Records shown Block Start

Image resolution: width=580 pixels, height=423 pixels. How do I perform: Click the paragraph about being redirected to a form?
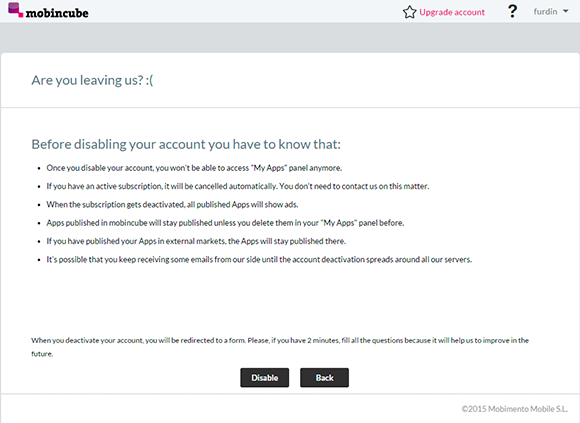pos(280,347)
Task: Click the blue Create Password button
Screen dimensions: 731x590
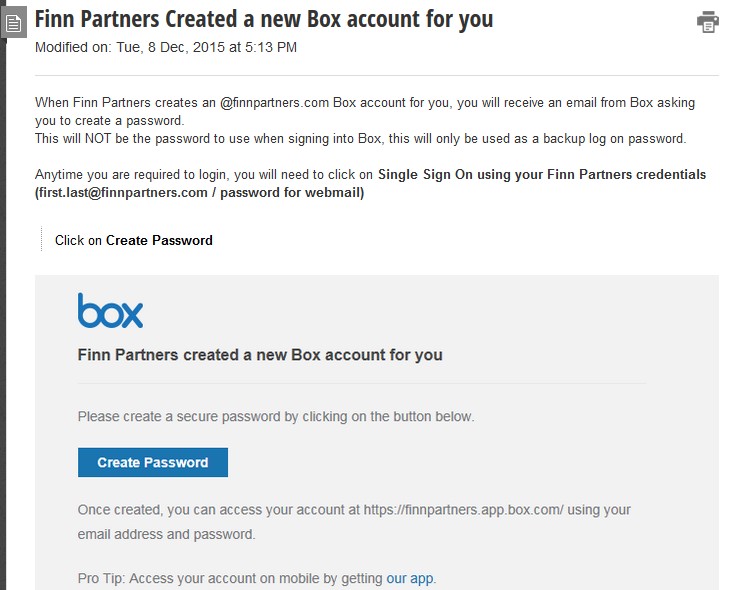Action: tap(153, 462)
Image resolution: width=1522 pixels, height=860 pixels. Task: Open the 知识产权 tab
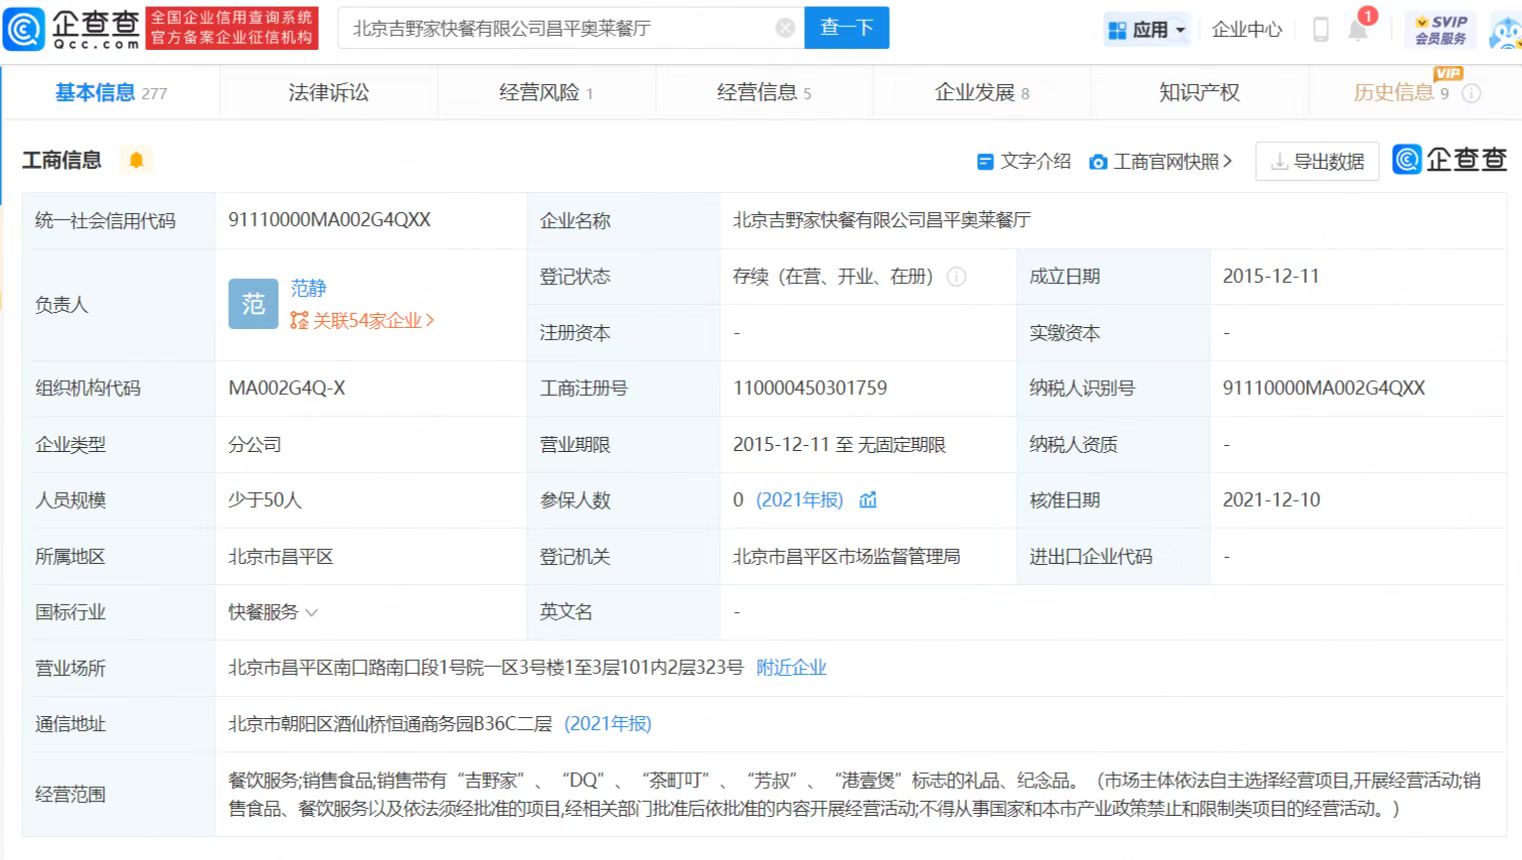click(x=1198, y=93)
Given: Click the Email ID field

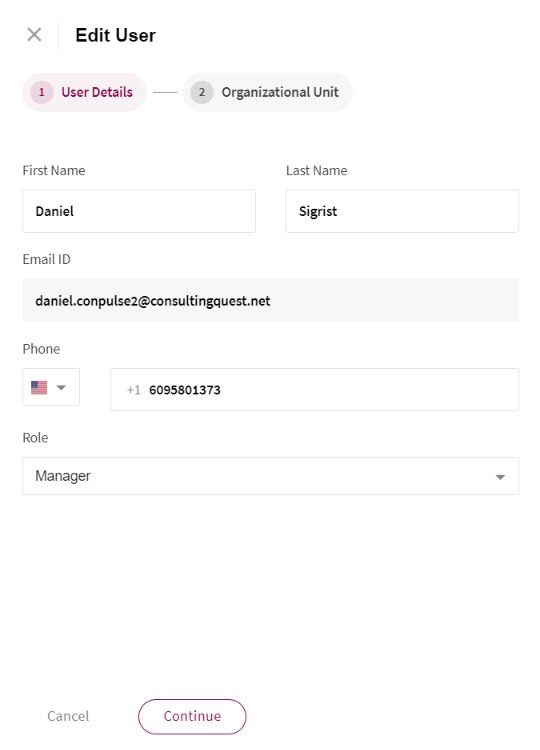Looking at the screenshot, I should (x=270, y=300).
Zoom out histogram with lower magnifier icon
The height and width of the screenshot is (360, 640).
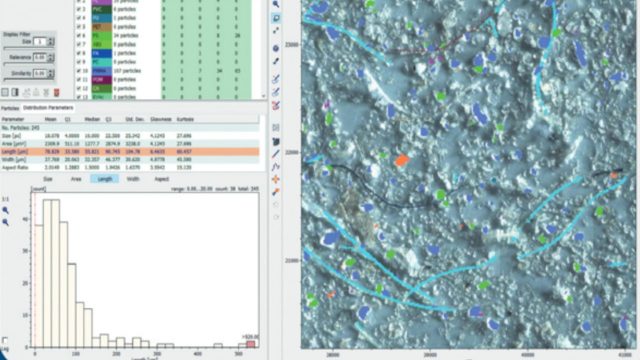5,222
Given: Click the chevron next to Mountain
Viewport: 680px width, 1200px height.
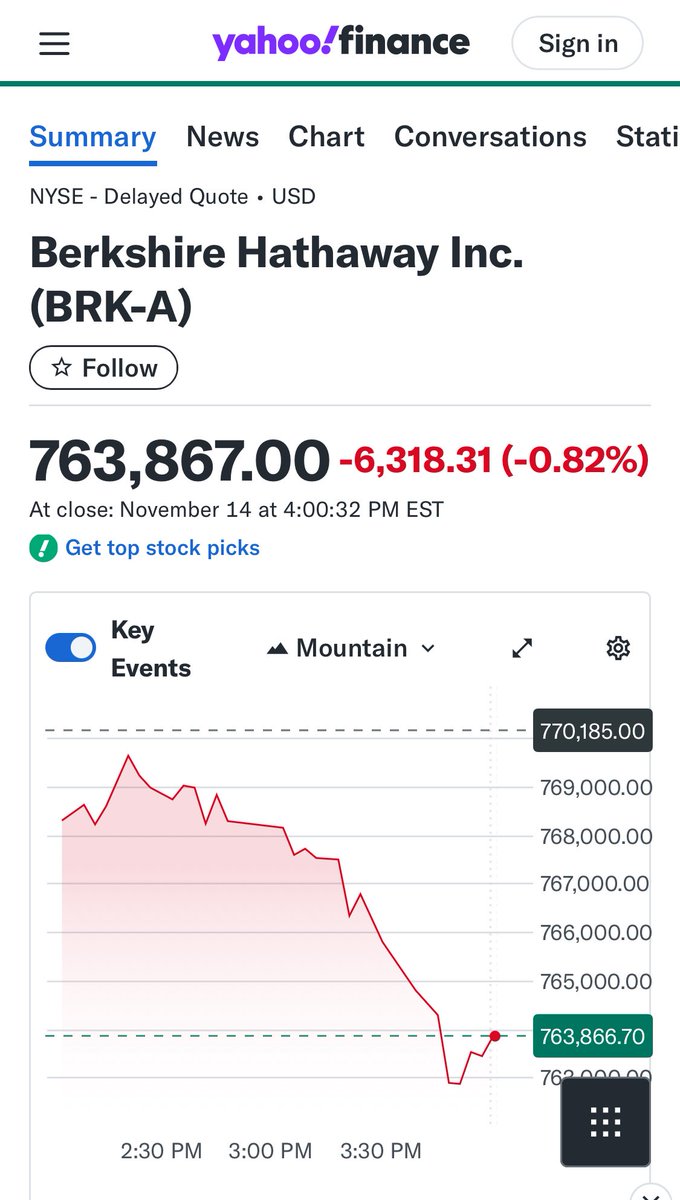Looking at the screenshot, I should pos(428,648).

Records shown Block End

Output all of the data word for word, excluding any pictures.

Image resolution: width=580 pixels, height=423 pixels. How do I perform: Click the paragraph about being redirected to a form?
pos(280,347)
Task: Click the blue Create Password button
Screen dimensions: 731x590
Action: tap(153, 462)
Image resolution: width=1522 pixels, height=860 pixels. Task: Open the 知识产权 tab
click(x=1198, y=93)
Given: Click the Email ID field

Looking at the screenshot, I should (x=270, y=300).
Zoom out histogram with lower magnifier icon
The height and width of the screenshot is (360, 640).
5,222
Given: Click the chevron next to Mountain
Viewport: 680px width, 1200px height.
Looking at the screenshot, I should pos(428,648).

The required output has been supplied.